### GANDataBalancer Class


The **GANDataBalancer** class uses Generative Adversarial Networks (GANs) to generate synthetic data for balancing imbalanced datasets. It automatically identifies the minority and majority classes, trains a GAN, and generates synthetic data to supplement the minority class, achieving a balanced dataset.

---

#### **Functions**

##### 1. __init__
- **Description**:  
  Initializes the GANDataBalancer class with the dataset, target column, and latent dimension for the GAN.
- **Parameters**:  
  - dataset (DataFrame): Input dataset to be balanced.  
  - target_column (str): The name of the column representing the class labels.  
  - latent_dim (int): Size of the latent dimension for the generator's input. Default is 100.  
- **Usage**:  
  Prepares the dataset and segregates majority and minority classes for later processing.

---

##### 2. build_generator
- **Description**:  
  Builds the generator model, which takes random noise from the latent space as input and generates synthetic data samples resembling the minority class.
- **Parameters**:  
  - output_dim (int): Dimensionality of the output data (same as the number of features in the dataset).  
- **Returns**:  
  - A compiled Keras Sequential model for the generator.

---

##### 3. build_discriminator
- **Description**:  
  Builds the discriminator model, which takes data samples (real or fake) as input and predicts whether they are real (from the dataset) or fake (from the generator).
- **Parameters**:  
  - input_dim (int): Dimensionality of the input data (same as the number of features in the dataset).  
- **Returns**:  
  - A compiled Keras Sequential model for the discriminator, trained to classify real vs. fake data.

---

##### 4. build_gan
- **Description**:  
  Combines the generator and discriminator to build the GAN model.

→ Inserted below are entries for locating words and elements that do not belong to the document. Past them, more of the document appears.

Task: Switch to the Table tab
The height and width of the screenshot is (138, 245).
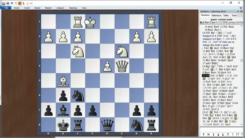Action: (226, 15)
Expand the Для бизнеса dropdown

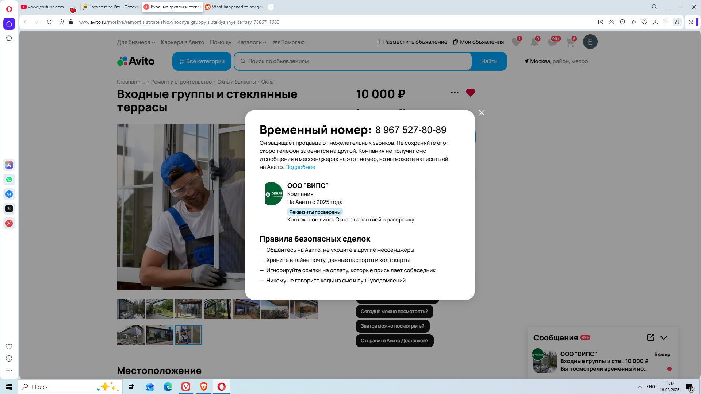[x=136, y=42]
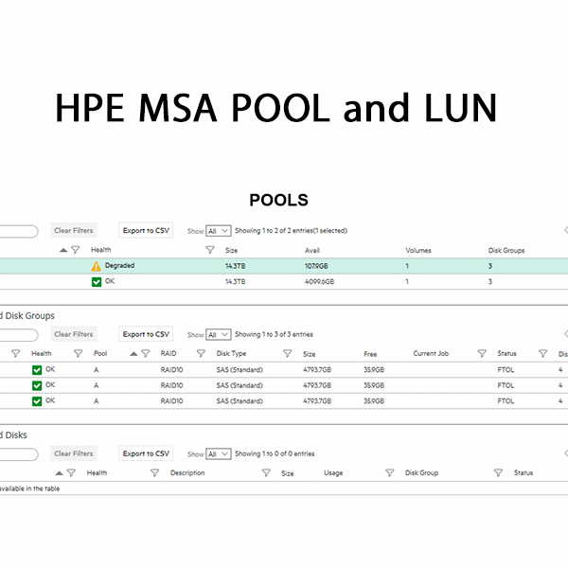Click filter icon left of Disk Group column
Viewport: 568px width, 568px height.
[x=389, y=473]
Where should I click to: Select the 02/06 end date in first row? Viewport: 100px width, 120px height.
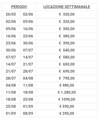pos(28,14)
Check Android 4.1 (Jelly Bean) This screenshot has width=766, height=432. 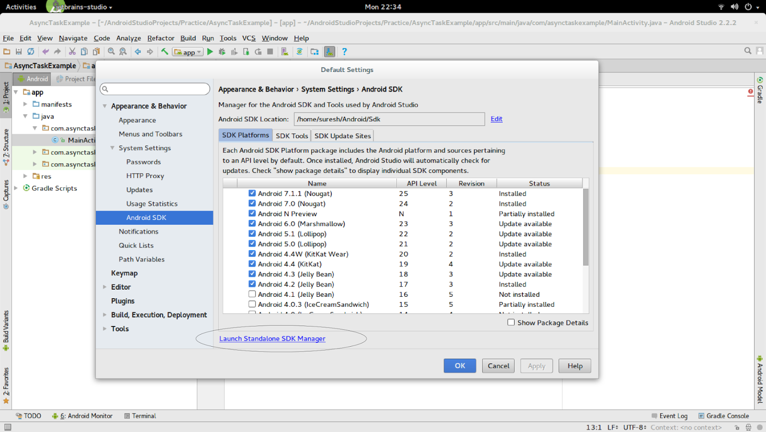(x=252, y=294)
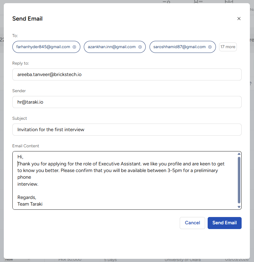The image size is (254, 262).
Task: Select the farhanhyder845@gmail.com recipient chip
Action: point(43,47)
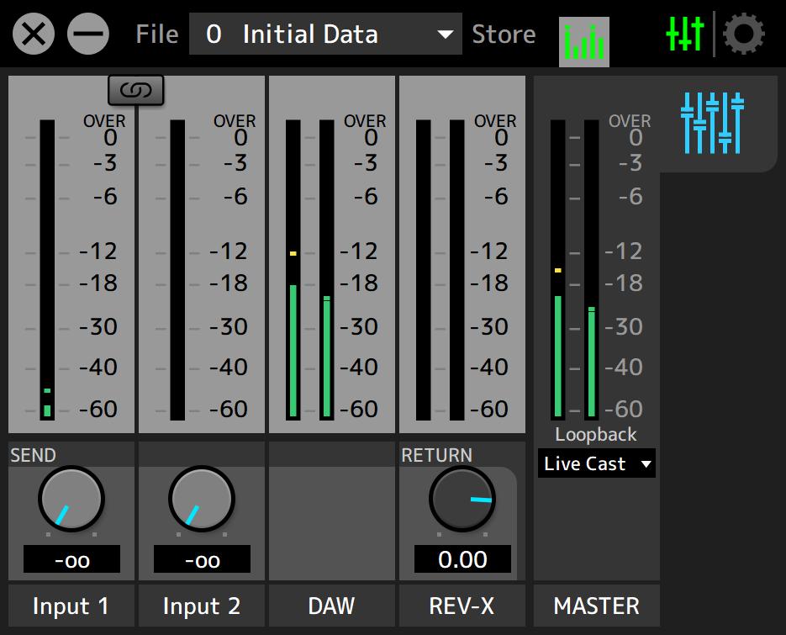Click the REV-X channel label
This screenshot has height=635, width=786.
(x=462, y=606)
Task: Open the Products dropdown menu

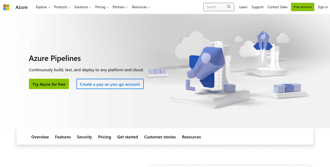Action: pyautogui.click(x=62, y=7)
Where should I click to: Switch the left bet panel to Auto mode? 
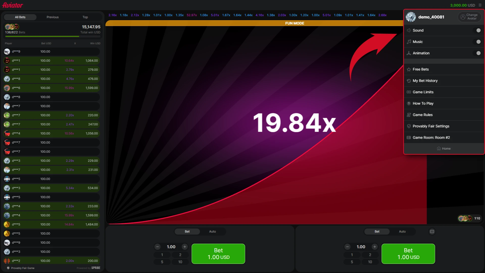tap(212, 231)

The discriminator is kept non-trainable to ensure only the generator is updated during GAN training.
- **Parameters**:  
  None.  
- **Returns**:  
  - A compiled Keras Model for the GAN.

------

##### 5. fit
- **Description**:  
  Trains the GAN by alternately updating the discriminator and generator. The discriminator is trained to distinguish between real and fake data, while the generator learns to produce more realistic synthetic data.
- **Parameters**:  
  - epochs (int): Number of epochs to train the GAN. Default is 1000.  
  - batch_size (int): Size of each training batch. Default is 64.  
- **Usage**:  
  Monitors and logs the losses of the discriminator and generator during training.

---

##### 6. resample
- **Description**:  
  Uses the trained generator to produce synthetic data and combines it with the original dataset to balance the minority class.
- **Parameters**:  
  - synthetic_size (int): Number of synthetic samples to generate. Default is 1000.  
- **Returns**:  
  - A balanced DataFrame containing both the original and synthetic data.

---

##### 7. fit_resample
- **Description**:  
  Combines the training (fit) and resampling (resample) steps into a single function. Trains the GAN and generates a balanced dataset in one call.
- **Parameters**:  
  - epochs (int): Number of epochs to train the GAN. Default is 1000.  
  - batch_size (int): Size of each training batch. Default is 64.  
  - synthetic_size (int): Number of synthetic samples to generate. Default is 1000.  
- **Returns**:  
  - A balanced DataFrame containing both the original and synthetic data.


In [9]:
import numpy as np
import pandas as pd
from sklearn.model_selection import train_test_split
from keras.models import Sequential, Model
from keras.layers import Dense, Input

class GANDataBalancer:
    def __init__(self, dataset, target_column, latent_dim=100):
        self.dataset = dataset
        self.target_column = target_column
        self.latent_dim = latent_dim

  # Split dataset into train and test sets
        X = dataset.drop(columns=[target_column])
        y = dataset[target_column]
        self.X_train, self.X_test, self.y_train, self.y_test = train_test_split(
            X, y, test_size=0.2, random_state=42
        )

        # Automatically identify minority and majority classes
        self.X_minority = self.X_train[self.y_train == 1]
        self.X_majority = self.X_train[self.y_train == 0]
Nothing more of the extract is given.